■ Requirement ■
Convert the material below into a JSON array of strings, with each line as its own string and blank lines omitted.

■ Entries provided ■
[BEGIN]
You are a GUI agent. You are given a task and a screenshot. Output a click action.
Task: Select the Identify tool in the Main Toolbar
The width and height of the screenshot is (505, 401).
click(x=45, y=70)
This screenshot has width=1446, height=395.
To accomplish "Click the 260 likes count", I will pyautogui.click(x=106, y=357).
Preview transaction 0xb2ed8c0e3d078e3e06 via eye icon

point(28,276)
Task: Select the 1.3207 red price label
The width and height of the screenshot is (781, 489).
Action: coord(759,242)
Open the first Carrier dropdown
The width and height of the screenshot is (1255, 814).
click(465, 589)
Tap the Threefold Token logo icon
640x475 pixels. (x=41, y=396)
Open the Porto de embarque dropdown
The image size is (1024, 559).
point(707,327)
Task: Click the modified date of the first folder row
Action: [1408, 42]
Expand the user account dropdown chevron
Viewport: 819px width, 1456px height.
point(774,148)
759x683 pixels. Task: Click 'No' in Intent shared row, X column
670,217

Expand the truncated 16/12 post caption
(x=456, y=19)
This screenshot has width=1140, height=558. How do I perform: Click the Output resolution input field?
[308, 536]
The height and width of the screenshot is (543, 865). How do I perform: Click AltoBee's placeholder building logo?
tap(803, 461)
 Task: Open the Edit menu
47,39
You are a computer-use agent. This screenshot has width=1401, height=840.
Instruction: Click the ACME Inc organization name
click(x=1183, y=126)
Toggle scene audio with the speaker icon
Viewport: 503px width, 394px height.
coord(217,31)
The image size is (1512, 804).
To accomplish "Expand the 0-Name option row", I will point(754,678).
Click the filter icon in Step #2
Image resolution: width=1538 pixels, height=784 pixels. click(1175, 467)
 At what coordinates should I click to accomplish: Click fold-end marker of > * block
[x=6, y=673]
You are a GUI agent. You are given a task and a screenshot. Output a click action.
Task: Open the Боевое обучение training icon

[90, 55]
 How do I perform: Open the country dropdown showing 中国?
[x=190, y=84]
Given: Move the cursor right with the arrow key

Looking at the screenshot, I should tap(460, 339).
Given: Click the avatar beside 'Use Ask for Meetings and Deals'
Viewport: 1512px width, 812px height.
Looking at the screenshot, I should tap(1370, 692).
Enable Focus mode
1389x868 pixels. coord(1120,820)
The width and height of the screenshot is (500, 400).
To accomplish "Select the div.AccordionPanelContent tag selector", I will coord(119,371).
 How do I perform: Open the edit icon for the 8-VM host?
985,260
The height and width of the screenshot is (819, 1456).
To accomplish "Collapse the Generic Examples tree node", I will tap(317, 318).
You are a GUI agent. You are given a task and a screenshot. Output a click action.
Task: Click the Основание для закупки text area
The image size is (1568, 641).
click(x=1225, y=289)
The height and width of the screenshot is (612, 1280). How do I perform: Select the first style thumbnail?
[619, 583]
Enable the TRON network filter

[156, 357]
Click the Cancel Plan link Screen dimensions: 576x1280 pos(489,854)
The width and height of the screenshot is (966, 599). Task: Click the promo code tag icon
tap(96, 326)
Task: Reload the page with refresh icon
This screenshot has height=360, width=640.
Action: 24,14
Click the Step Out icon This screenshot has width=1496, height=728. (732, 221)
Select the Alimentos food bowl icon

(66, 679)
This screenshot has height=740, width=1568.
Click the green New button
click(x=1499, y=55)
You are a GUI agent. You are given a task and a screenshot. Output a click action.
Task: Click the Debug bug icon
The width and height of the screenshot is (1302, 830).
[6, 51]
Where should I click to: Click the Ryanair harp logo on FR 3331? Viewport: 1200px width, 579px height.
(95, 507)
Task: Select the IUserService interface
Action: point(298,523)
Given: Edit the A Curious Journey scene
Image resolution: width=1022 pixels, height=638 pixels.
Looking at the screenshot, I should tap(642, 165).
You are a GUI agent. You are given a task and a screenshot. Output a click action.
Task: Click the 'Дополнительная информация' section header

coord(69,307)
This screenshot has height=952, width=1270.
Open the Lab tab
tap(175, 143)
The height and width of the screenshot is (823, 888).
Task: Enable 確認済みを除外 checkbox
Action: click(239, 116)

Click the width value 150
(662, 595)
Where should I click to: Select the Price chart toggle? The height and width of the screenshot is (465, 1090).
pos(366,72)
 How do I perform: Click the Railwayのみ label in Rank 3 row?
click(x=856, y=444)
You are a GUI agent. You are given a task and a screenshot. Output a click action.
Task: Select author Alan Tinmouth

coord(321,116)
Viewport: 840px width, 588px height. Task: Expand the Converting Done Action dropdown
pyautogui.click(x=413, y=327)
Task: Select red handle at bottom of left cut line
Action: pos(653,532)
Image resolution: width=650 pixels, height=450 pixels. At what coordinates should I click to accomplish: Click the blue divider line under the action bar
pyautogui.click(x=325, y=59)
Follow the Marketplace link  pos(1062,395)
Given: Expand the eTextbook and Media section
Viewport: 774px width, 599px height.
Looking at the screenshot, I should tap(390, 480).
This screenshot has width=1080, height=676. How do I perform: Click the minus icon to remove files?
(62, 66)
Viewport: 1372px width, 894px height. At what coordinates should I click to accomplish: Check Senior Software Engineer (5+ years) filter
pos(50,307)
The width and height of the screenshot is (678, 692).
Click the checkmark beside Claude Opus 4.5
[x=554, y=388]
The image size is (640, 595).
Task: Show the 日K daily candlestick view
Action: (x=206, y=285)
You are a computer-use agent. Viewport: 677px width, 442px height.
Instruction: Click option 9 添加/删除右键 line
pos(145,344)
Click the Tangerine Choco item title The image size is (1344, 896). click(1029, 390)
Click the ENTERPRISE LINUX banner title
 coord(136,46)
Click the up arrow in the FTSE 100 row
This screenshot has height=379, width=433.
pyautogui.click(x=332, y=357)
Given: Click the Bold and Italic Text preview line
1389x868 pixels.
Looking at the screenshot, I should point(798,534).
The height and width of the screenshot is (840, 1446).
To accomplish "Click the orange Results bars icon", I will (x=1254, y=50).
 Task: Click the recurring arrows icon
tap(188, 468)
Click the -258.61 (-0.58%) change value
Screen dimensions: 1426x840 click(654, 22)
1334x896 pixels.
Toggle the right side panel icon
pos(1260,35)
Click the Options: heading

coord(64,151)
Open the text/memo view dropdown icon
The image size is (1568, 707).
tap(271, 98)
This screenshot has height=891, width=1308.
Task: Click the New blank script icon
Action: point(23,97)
[END]
■ Final answer ■
[
  "You are a GUI agent. You are given a task and a screenshot. Output a click action.",
  "Task: Select the Identify tool in the Main Toolbar",
  "The width and height of the screenshot is (505, 401).",
  "click(x=45, y=70)",
  "This screenshot has width=1446, height=395.",
  "To accomplish \"Click the 260 likes count\", I will pyautogui.click(x=106, y=357).",
  "Preview transaction 0xb2ed8c0e3d078e3e06 via eye icon",
  "point(28,276)",
  "Task: Select the 1.3207 red price label",
  "The width and height of the screenshot is (781, 489).",
  "Action: coord(759,242)",
  "Open the first Carrier dropdown",
  "The width and height of the screenshot is (1255, 814).",
  "click(465, 589)",
  "Tap the Threefold Token logo icon",
  "640x475 pixels. (x=41, y=396)",
  "Open the Porto de embarque dropdown",
  "The image size is (1024, 559).",
  "point(707,327)",
  "Task: Click the modified date of the first folder row",
  "Action: [1408, 42]",
  "Expand the user account dropdown chevron",
  "Viewport: 819px width, 1456px height.",
  "point(774,148)",
  "759x683 pixels. Task: Click 'No' in Intent shared row, X column",
  "670,217",
  "Expand the truncated 16/12 post caption",
  "(x=456, y=19)",
  "This screenshot has width=1140, height=558. How do I perform: Click the Output resolution input field?",
  "[308, 536]",
  "The height and width of the screenshot is (543, 865). How do I perform: Click AltoBee's placeholder building logo?",
  "tap(803, 461)",
  " Task: Open the Edit menu",
  "47,39",
  "You are a computer-use agent. This screenshot has width=1401, height=840.",
  "Instruction: Click the ACME Inc organization name",
  "click(x=1183, y=126)",
  "Toggle scene audio with the speaker icon",
  "Viewport: 503px width, 394px height.",
  "coord(217,31)",
  "The image size is (1512, 804).",
  "To accomplish \"Expand the 0-Name option row\", I will point(754,678).",
  "Click the filter icon in Step #2",
  "Image resolution: width=1538 pixels, height=784 pixels. click(1175, 467)",
  " At what coordinates should I click to accomplish: Click fold-end marker of > * block",
  "[x=6, y=673]",
  "You are a GUI agent. You are given a task and a screenshot. Output a click action.",
  "Task: Open the Боевое обучение training icon",
  "[90, 55]",
  " How do I perform: Open the country dropdown showing 中国?",
  "[x=190, y=84]",
  "Given: Move the cursor right with the arrow key",
  "Looking at the screenshot, I should tap(460, 339).",
  "Given: Click the avatar beside 'Use Ask for Meetings and Deals'",
  "Viewport: 1512px width, 812px height.",
  "Looking at the screenshot, I should tap(1370, 692).",
  "Enable Focus mode",
  "1389x868 pixels. coord(1120,820)",
  "The width and height of the screenshot is (500, 400).",
  "To accomplish \"Select the div.AccordionPanelContent tag selector\", I will coord(119,371).",
  " How do I perform: Open the edit icon for the 8-VM host?",
  "985,260",
  "The height and width of the screenshot is (819, 1456).",
  "To accomplish \"Collapse the Generic Examples tree node\", I will tap(317, 318).",
  "You are a GUI agent. You are given a task and a screenshot. Output a click action.",
  "Task: Click the Основание для закупки text area",
  "The image size is (1568, 641).",
  "click(x=1225, y=289)",
  "The height and width of the screenshot is (612, 1280). How do I perform: Select the first style thumbnail?",
  "[619, 583]",
  "Enable the TRON network filter",
  "[156, 357]",
  "Click the Cancel Plan link Screen dimensions: 576x1280 pos(489,854)",
  "The width and height of the screenshot is (966, 599). Task: Click the promo code tag icon",
  "tap(96, 326)",
  "Task: Reload the page with refresh icon",
  "This screenshot has height=360, width=640.",
  "Action: 24,14",
  "Click the Step Out icon This screenshot has width=1496, height=728. (732, 221)",
  "Select the Alimentos food bowl icon",
  "(66, 679)",
  "This screenshot has height=740, width=1568.",
  "Click the green New button",
  "click(x=1499, y=55)",
  "You are a GUI agent. You are given a task and a screenshot. Output a click action.",
  "Task: Click the Debug bug icon",
  "The width and height of the screenshot is (1302, 830).",
  "[6, 51]",
  "Where should I click to: Click the Ryanair harp logo on FR 3331? Viewport: 1200px width, 579px height.",
  "(95, 507)",
  "Task: Select the IUserService interface",
  "Action: point(298,523)",
  "Given: Edit the A Curious Journey scene",
  "Image resolution: width=1022 pixels, height=638 pixels.",
  "Looking at the screenshot, I should tap(642, 165).",
  "You are a GUI agent. You are given a task and a screenshot. Output a click action.",
  "Task: Click the 'Дополнительная информация' section header",
  "coord(69,307)",
  "This screenshot has height=952, width=1270.",
  "Open the Lab tab",
  "tap(175, 143)",
  "The height and width of the screenshot is (823, 888).",
  "Task: Enable 確認済みを除外 checkbox",
  "Action: click(239, 116)",
  "Click the width value 150",
  "(662, 595)",
  "Where should I click to: Select the Price chart toggle? The height and width of the screenshot is (465, 1090).",
  "pos(366,72)",
  " How do I perform: Click the Railwayのみ label in Rank 3 row?",
  "click(x=856, y=444)",
  "You are a GUI agent. You are given a task and a screenshot. Output a click action.",
  "Task: Select author Alan Tinmouth",
  "coord(321,116)",
  "Viewport: 840px width, 588px height. Task: Expand the Converting Done Action dropdown",
  "pyautogui.click(x=413, y=327)",
  "Task: Select red handle at bottom of left cut line",
  "Action: pos(653,532)",
  "Image resolution: width=650 pixels, height=450 pixels. At what coordinates should I click to accomplish: Click the blue divider line under the action bar",
  "pyautogui.click(x=325, y=59)",
  "Follow the Marketplace link  pos(1062,395)",
  "Given: Expand the eTextbook and Media section",
  "Viewport: 774px width, 599px height.",
  "Looking at the screenshot, I should tap(390, 480).",
  "This screenshot has width=1080, height=676. How do I perform: Click the minus icon to remove files?",
  "(62, 66)",
  "Viewport: 1372px width, 894px height. At what coordinates should I click to accomplish: Check Senior Software Engineer (5+ years) filter",
  "pos(50,307)",
  "The width and height of the screenshot is (678, 692).",
  "Click the checkmark beside Claude Opus 4.5",
  "[x=554, y=388]",
  "The image size is (640, 595).",
  "Task: Show the 日K daily candlestick view",
  "Action: (x=206, y=285)",
  "You are a computer-use agent. Viewport: 677px width, 442px height.",
  "Instruction: Click option 9 添加/删除右键 line",
  "pos(145,344)",
  "Click the Tangerine Choco item title The image size is (1344, 896). click(1029, 390)",
  "Click the ENTERPRISE LINUX banner title",
  " coord(136,46)",
  "Click the up arrow in the FTSE 100 row",
  "This screenshot has height=379, width=433.",
  "pyautogui.click(x=332, y=357)",
  "Given: Click the Bold and Italic Text preview line",
  "1389x868 pixels.",
  "Looking at the screenshot, I should point(798,534).",
  "The height and width of the screenshot is (840, 1446).",
  "To accomplish \"Click the orange Results bars icon\", I will (x=1254, y=50).",
  " Task: Click the recurring arrows icon",
  "tap(188, 468)",
  "Click the -258.61 (-0.58%) change value",
  "Screen dimensions: 1426x840 click(654, 22)",
  "1334x896 pixels.",
  "Toggle the right side panel icon",
  "pos(1260,35)",
  "Click the Options: heading",
  "coord(64,151)",
  "Open the text/memo view dropdown icon",
  "The image size is (1568, 707).",
  "tap(271, 98)",
  "This screenshot has height=891, width=1308.",
  "Task: Click the New blank script icon",
  "Action: point(23,97)"
]